READING PASSAGE
==*==
The Rev. Fr. Tony Hutchinson, SCP, Ph.D.
8:00 a.m. Spoken Mass; 10:00 a.m. Sung Mass

Job 38:1-11, 16-18; Psalm 107:1-3, 23-32; 2 Corinthians 6:1-134-21; Mark 4:35-41

 

God, take away our hearts of stone and give us hearts of flesh. Amen.


Several years ago while living in French-speaking West Africa, I had a brilliant idea that I wanted to take my sons deep sea fishing.  I asked about finding what we call in the United States a “head boat” or renting a charter.  A clerk who worked for me at the U.S. Embassy arranged the rental of a small launch and gave me directions to arrive at the commercial fishing port early on the next Saturday morning where he would introduce us to the boatmen, who had “guaranteed” a heavy catch of large sports fish.  We went fishing that day, but, long story short, had a very long, exhausting, and frightening—even terrifying—day.  The boat was not the launch we had expected, but a small dugout canoe with a small outboard motor.  Various voodoo deities of the ocean were beautifully carved on its prow, provoking the clerk to announce solemnly that this was a positive sign that the boat was perfectly safe and that we would be protected by the local deities as we fished in a more traditional way than he and I had expected.  The boatmen were two local fishermen who spoke no language known to any European, Asian, and American, or even to any African who came from further than 25 kilometers from their home village.     We caught no fish, and got our lines fouled on an off-shore oil drilling platform.  We lost power and drifted into Nigerian waters that were the haunts of pirates and very brutal robbers.  When through what seemed a miracle the engine returned to service, we started back to port, but then the seas rose and a storm approached.  We were tossed by 15- foot waves in our 12-foot canoe with its pitiful 8 inches of free-board.  Soaked to the bone, skin blue and teeth chattering with cold, though this was in the tropics, we returned to port hours late, thankful to be alive.  I fortunately had remembered to bring life preservers, though there were shark fins visible in the water.   My sons with me that day have never forgotten the day, and still on occasion tease me for almost having gotten them killed by pirates, bringing them low to a watery grave, and feeding them to sharks.
==*==
SUPPLIED RECORDS

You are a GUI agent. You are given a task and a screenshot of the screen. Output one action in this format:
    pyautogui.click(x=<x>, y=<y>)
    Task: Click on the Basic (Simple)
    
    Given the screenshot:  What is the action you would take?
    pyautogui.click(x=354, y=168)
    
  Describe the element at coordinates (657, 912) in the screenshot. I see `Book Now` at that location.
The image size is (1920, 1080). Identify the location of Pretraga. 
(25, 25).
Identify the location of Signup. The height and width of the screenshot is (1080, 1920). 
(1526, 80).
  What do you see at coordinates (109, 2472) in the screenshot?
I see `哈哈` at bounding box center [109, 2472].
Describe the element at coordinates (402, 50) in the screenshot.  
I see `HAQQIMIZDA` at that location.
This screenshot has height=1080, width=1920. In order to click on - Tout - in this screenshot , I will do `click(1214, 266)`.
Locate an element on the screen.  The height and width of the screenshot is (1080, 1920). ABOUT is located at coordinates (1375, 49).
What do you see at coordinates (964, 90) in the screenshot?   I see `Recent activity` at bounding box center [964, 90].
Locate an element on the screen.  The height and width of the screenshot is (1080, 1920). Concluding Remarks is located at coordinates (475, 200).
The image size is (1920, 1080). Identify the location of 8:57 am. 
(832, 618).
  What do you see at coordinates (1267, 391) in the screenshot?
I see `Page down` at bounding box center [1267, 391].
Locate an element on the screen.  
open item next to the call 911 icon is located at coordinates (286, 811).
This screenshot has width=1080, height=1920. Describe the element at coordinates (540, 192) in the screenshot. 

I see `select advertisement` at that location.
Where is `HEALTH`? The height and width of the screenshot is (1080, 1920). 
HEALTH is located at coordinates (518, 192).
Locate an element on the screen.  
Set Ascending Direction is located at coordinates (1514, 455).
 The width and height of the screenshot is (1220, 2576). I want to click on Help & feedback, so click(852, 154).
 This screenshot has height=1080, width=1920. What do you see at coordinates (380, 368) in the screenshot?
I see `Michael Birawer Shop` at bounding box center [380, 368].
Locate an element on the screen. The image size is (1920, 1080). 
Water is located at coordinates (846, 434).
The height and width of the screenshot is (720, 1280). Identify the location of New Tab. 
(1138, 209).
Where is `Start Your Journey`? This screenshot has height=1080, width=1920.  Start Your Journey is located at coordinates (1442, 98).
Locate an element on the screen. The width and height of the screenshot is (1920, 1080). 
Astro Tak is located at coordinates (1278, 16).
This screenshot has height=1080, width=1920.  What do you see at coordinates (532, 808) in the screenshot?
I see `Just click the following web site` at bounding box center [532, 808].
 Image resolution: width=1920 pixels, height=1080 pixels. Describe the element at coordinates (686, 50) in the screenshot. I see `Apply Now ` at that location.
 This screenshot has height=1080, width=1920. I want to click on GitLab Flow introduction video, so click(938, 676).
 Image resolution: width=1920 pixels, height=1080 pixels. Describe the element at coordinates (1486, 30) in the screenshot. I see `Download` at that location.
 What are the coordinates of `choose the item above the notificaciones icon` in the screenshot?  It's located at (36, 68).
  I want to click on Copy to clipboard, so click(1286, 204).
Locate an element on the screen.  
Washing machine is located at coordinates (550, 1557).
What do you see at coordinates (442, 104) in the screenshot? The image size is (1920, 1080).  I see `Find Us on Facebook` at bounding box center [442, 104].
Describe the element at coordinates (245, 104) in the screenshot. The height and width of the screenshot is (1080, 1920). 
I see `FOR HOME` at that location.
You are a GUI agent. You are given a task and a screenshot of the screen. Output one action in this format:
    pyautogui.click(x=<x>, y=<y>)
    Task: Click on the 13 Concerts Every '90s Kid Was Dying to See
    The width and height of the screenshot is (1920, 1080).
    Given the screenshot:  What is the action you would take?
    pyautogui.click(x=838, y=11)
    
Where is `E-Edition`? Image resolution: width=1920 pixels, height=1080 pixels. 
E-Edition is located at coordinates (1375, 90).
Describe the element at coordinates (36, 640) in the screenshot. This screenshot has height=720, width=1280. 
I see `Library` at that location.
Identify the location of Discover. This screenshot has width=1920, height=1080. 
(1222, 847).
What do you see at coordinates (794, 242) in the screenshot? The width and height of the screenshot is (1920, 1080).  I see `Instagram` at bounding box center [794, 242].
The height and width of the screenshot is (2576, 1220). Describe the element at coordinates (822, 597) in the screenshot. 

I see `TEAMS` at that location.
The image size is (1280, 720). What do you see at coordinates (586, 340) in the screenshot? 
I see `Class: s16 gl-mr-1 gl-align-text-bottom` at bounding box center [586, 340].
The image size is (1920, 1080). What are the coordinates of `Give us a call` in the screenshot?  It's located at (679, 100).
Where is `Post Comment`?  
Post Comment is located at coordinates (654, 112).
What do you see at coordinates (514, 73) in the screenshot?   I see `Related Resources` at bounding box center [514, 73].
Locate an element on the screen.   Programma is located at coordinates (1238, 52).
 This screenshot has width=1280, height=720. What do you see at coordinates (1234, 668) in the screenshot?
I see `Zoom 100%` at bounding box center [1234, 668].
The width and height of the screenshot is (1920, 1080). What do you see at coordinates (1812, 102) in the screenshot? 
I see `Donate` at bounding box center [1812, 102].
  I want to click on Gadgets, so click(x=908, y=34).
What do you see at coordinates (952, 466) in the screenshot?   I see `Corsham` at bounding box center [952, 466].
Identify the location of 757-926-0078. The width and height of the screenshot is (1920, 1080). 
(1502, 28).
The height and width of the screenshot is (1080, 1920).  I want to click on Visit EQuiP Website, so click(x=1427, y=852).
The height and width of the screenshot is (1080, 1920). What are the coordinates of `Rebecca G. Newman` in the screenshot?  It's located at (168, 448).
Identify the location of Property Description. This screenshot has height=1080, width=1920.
==*==
GOAL OF THE EXERCISE
Copy out the sermon word for word, everything from "Job 38:1-11, 16-18;" down to "of flesh. Amen.". The listing has no connection to the sermon.

SOLUTION BELOW
Job 38:1-11, 16-18; Psalm 107:1-3, 23-32; 2 Corinthians 6:1-134-21; Mark 4:35-41

 

God, take away our hearts of stone and give us hearts of flesh. Amen.